Analysis of depression in social media texts through the Patient Health Questionnaire-9 and natural language processing

Nam Hyeok Kim; Ji Min Kim; Da Mi Park; Su Ryeon Ji; Jong Woo Kim

doi:10.1177/20552076221114204

Analysis of depression in social media texts through the Patient Health Questionnaire-9 and natural language processing

Digit Health. 2022 Jul 17:8:20552076221114204. doi: 10.1177/20552076221114204. eCollection 2022 Jan-Dec.

Authors

Nam Hyeok Kim¹, Ji Min Kim², Da Mi Park², Su Ryeon Ji¹, Jong Woo Kim³

Affiliations

¹ Department of Mathematics, Hanyang University, Seoul, Republic of Korea.
² Business Administration, Hanyang University, Seoul, Republic of Korea.
³ School of Business, Hanyang University, Seoul, Republic of Korea.

Abstract

Objective: Although depression in modern people is emerging as a major social problem, it shows a low rate of use of mental health services. The purpose of this study was to classify sentences written by social media users based on the nine symptoms of depression in the Patient Health Questionnaire-9, using natural language processing to assess naturally users' depression based on their results.

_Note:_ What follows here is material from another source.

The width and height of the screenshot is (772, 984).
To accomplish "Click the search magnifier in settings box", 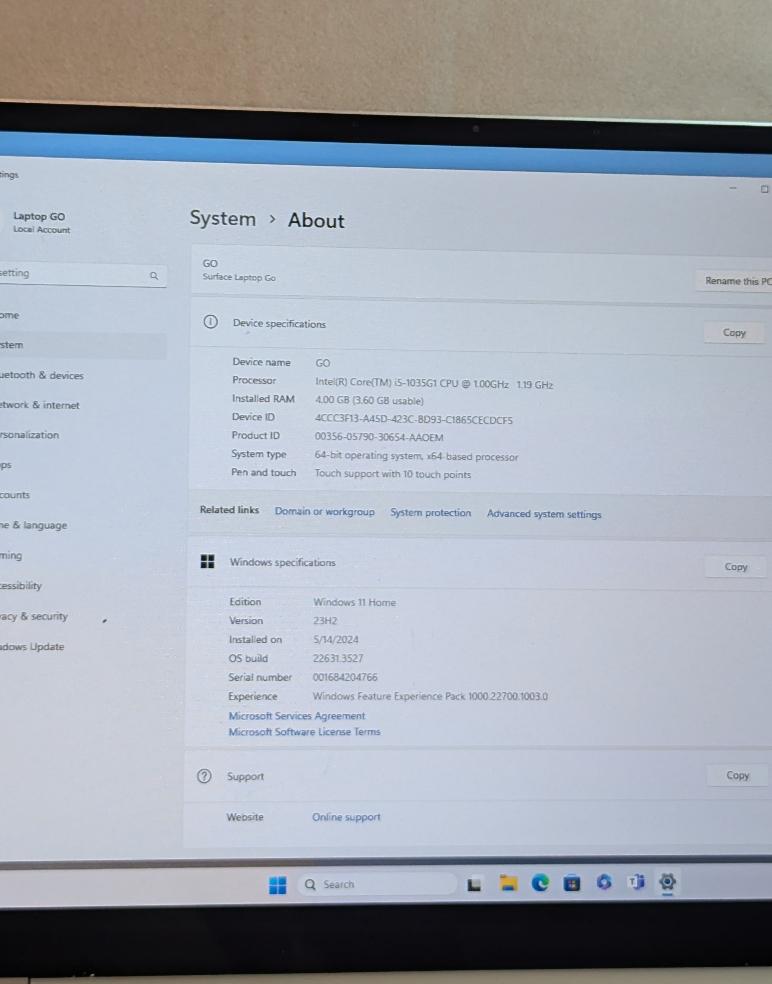I will click(153, 275).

Methods: First, train two sentence classifiers: the Y/N sentence classifier, which categorizes whether a user's sentence is related to depression, and the 0-9 sentence classifier, which further categorizes the user sentence based on the depression symptomology of the Patient Health Questionnaire-9. Then the depression classifier, which is a logistic regression model, was generated to classify the sentence writer's depression. These trained sentence classifiers and the depression classifier were used to analyze the social media textual data of users and establish their depression.

Results: Our experimental results showed that the proposed depression classifier showed 68.3% average accuracy, which was better than the baseline depression classifier that used only the Y/N sentence classifier and had 53.3% average accuracy.

Conclusions: This study is significant in that it demonstrates the possibility of determining depression from only social media users' textual data.

Keywords: Depression; Patient Health Questionnaire-9; deep learning; machine learning; natural language processing; social media.